* **WORK TO COMPLETE**:
Extract each line of the listing that contains the word "located". Only lines that match its capitalization count.

DATA FOR THIS TASK START

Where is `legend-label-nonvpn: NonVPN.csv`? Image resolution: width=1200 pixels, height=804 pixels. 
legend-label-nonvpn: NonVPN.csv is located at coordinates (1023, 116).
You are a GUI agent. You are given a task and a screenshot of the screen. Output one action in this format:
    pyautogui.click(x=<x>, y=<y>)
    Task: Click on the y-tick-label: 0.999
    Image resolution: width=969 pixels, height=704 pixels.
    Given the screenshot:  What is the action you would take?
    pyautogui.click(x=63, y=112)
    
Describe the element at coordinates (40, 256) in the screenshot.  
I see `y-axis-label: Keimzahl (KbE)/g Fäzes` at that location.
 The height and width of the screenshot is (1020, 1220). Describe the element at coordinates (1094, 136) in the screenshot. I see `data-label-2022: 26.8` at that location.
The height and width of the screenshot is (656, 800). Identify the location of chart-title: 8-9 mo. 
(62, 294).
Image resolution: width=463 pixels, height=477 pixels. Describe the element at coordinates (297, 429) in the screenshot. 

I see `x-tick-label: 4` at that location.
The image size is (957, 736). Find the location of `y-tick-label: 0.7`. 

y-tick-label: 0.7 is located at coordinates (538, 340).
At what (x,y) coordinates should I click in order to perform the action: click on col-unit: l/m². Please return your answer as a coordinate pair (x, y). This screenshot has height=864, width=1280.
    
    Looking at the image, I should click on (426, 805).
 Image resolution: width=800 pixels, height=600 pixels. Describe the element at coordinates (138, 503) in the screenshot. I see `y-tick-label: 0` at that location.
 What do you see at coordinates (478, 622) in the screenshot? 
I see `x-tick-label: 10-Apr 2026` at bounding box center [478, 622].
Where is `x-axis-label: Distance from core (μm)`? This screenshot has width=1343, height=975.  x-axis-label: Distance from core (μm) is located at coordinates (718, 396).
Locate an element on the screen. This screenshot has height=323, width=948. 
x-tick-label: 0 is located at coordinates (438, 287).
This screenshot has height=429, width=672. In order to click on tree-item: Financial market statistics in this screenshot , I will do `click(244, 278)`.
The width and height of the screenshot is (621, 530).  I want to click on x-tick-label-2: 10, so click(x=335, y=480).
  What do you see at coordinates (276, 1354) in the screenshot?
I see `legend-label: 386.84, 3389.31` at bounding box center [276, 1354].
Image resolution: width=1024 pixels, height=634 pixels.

DATA FOR THIS TASK END

* **RESULT FOR THIS TASK**:
legend-label-nonvpn: NonVPN.csv is located at coordinates (1023, 116).
y-tick-label: 0.7 is located at coordinates (538, 340).
Where is `x-axis-label: Distance from core (μm)`? This screenshot has width=1343, height=975.  x-axis-label: Distance from core (μm) is located at coordinates (718, 396).
x-tick-label: 0 is located at coordinates (438, 287).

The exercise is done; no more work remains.